Proceeding through all the verses I could remember, I decided that "Clementine" is both silly and sad. "Drove she ducklings to the water every morning just at nine. Struck her foot upon a splinter, fell into the foaming brine."
And the real tear-jerker: "Ruby lips above the water" (in childhood, one of my sisters thought that was "groovy lips," which tells you the era in which we grew up) "blowing bubbles soft and fine. Alas for me I was no swimmer, so I lost my Clementine."
By the end of the song, I was - no, not sobbing - singing with gusto. Assorted other songs followed, many of them dredged up from childhood. Alongside ditties like, "Oh, What a Beautiful Morning" (sung after 9:00 p.m.), I found myself belting out hymns and choruses.
"Jesus wants me for a sunbeam to shine for him each day." "Climb, climb up sunshine mountain, heavenly breezes blow." "I will sing of the goodness of the Lord forever; I will sing; I will sing."
Launching into that last chorus, I recalled the whole sentence that contains my adopted phrase. It's Psalm 101:1, and it says, "I will sing of your love and justice; to you, Lord, I will sing praise" (NIV).

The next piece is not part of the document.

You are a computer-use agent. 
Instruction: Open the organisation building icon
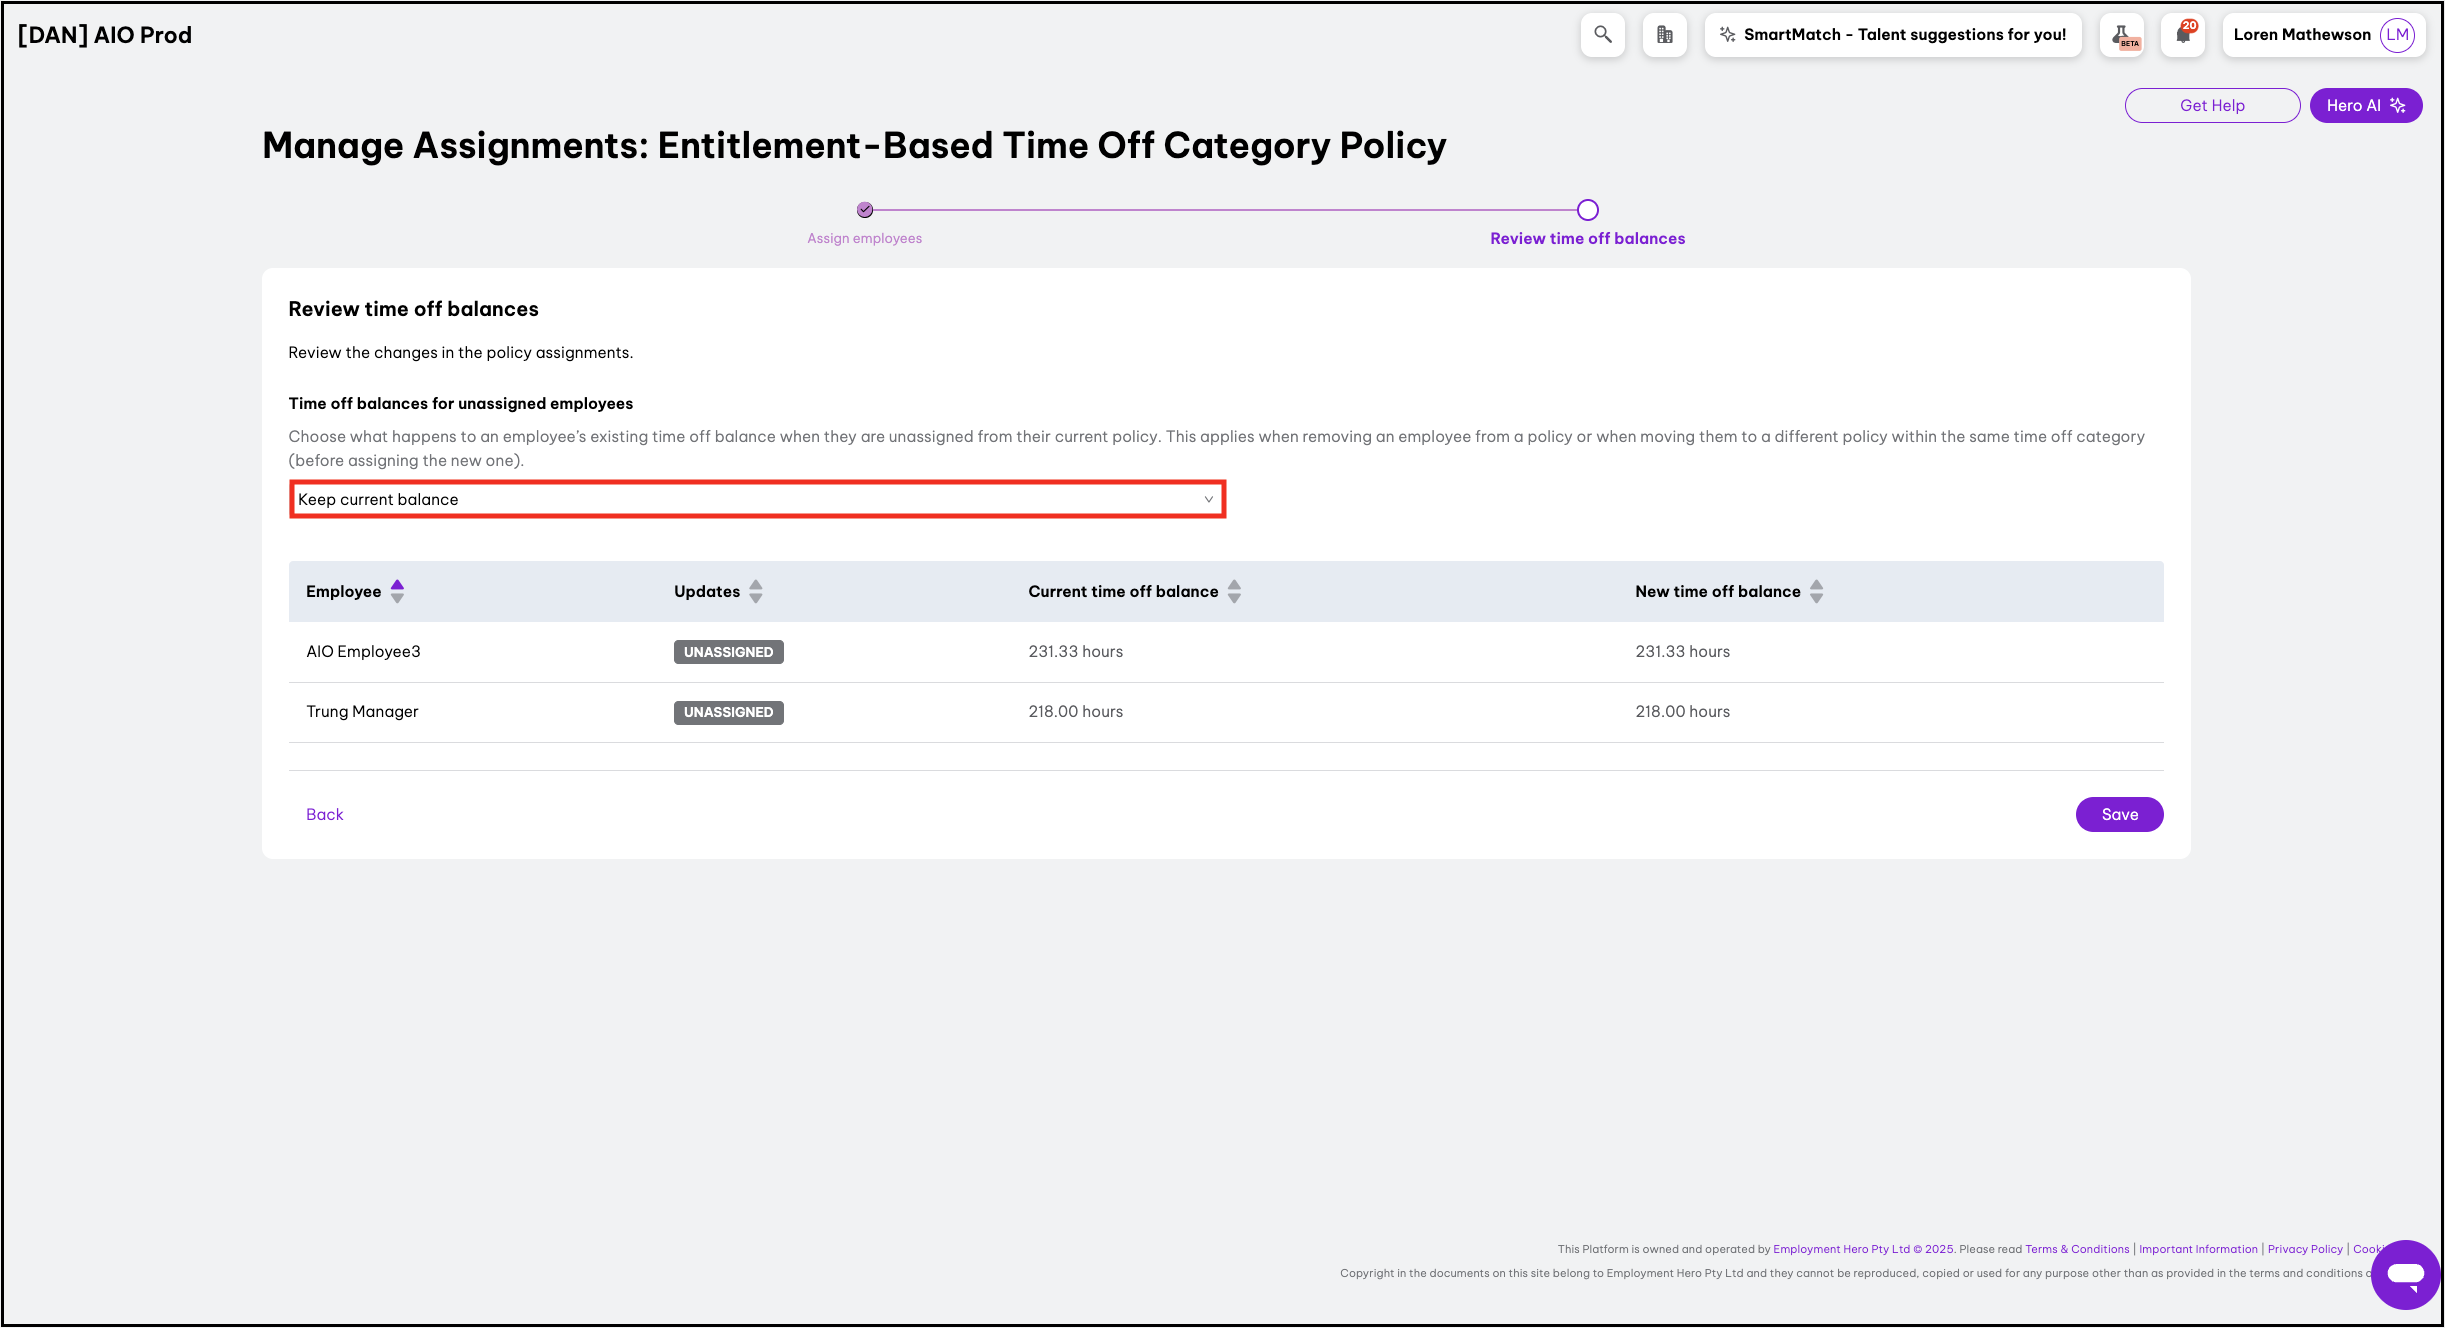pyautogui.click(x=1664, y=35)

That verse reminded me of one of the strangest battle strategies of all time. The good king in this battle was named Jehoshaphat. His country faced attack by three enemy nations whose combined forces far outnumbered Jehoshaphat's troops.
Jehoshaphat drew up his battle plans this way: He called a day of prayer in which he and the people cried out to God. After praying, Jehoshaphat took the counsel, not of a general, but of a prophet. Marshaling his troops, he instructed singers - yes, singers - to lead the charge.
While marching toward the enemy armed with nothing we would consider a weapon, the singers, of course, did not sing "Clementine." They sang praises to God. While they sang, the Lord ambushed the attacking armies so that they destroyed each other. The last army standing won - the army that decided, "We will sing."
Even silly songs can brighten my mood. And if my attitude toward God matches the humility, faith and obedience of King Jehoshaphat, songs that confess God's character and name will summon him into the battle in my behalf.
So, hey, I will sing - especially when I do not feel like it.